1. Blood Sugar and Hunger Signals – The Body's Own Thermostat for Eating

When blood sugar fluctuates, the body sends strong hunger signals as part of an ancient survival mechanism¹. This can lead to cravings, desire for quick carbohydrates, overeating in the evening, snacking and low energy levels. The body prefers stable blood sugar, but modern diets, stress and poor sleep make this challenging².

2. Hormones That Control Appetite: Ghrelin and Leptin

Ghrelin is the body's "I'm hungry" hormone and increases cravings and hunger³. Leptin is the "I'm full" signal, and irregular meals or poor sleep can cause leptin resistance³. Then the brain no longer perceives satiety as well, and you feel slightly hungry even after meals.

3. Sleep and Stress Affect Weight Loss More Than Many Think

Poor sleep increases ghrelin, lowers leptin and makes the body seek quick energy sources⁴. This leads to cravings, more snacking, reduced impulse control and greater appetite. Stress increases cortisol, which is linked to belly fat storage, overeating and emotional eating⁵.

4. Habits Beat Willpower – Every Time

The brain repeats what is easy and rewarding. Habits like evening snacking, screen use while eating, stress eating and large meals late in the day reinforce themselves automatically⁶. Lasting changes are best achieved through small, repeatable habits – not drastic measures.

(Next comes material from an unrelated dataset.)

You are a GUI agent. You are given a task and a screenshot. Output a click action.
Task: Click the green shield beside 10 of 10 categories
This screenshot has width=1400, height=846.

5. Why Control Over Appetite and Cravings is Crucial

Weight loss often stalls because the body sends strong hunger signals, blood sugar fluctuates, cravings increase, you become hungrier after an energy deficit, or you overeat without noticing¹. This is biology, not weak character. When hunger signals override willpower, weight loss becomes challenging.

6. How to Support the Body in Gaining More Control

Measures that help the body find balance include stable meals that balance blood sugar², fiber and protein that increase satiety¹, better sleep that stabilizes appetite hormones⁴, less stress to balance cortisol⁵, good hydration to avoid confusing thirst with hunger, eating without screens to reduce overeating⁶, and identifying triggers like stress, emotions and time of day.

7. Why Many Relapse – and What Sets Successful People Apart

Those who are successful long-term often have better control over appetite and blood sugar, fewer cravings, a stable daily rhythm, fewer risk situations for overeating, and an even meal rhythm². When you work with the body instead of against it, weight loss becomes more achievable.

Conclusion

When you understand and support the body's own signals and habits, weight loss becomes both easier and more stable long-term.

References

  1. ¹ Ludwig, D. S. (2016). The carbohydrate-insulin model of obesity. JAMA.
  2. ² Foster-Schubert, K. E. et al. (2012). Effects of meal timing on metabolic health. Obesity Reviews.
  3. ³ Klok, M. D., Jakobsdottir, S., Drent, M. L. (2007). The role of leptin and ghrelin in the regulation of food intake and body weight. Obesity Reviews.
  4. ⁴ Spiegel, K., Tasali, E., Penev, P., Van Cauter, E. (2004). Sleep curtailment affects leptin and ghrelin levels. Annals of Internal Medicine.
  5. ⁵ Adam, T. C., Epel, E. S. (2007). Stress, eating and the reward system. Psychoneuroendocrinology.
  6. ⁶ Wood, W., Tam, L., Witt, M. G. (2005). Changing habits and breaking routines. Journal of Personality and Social Psychology.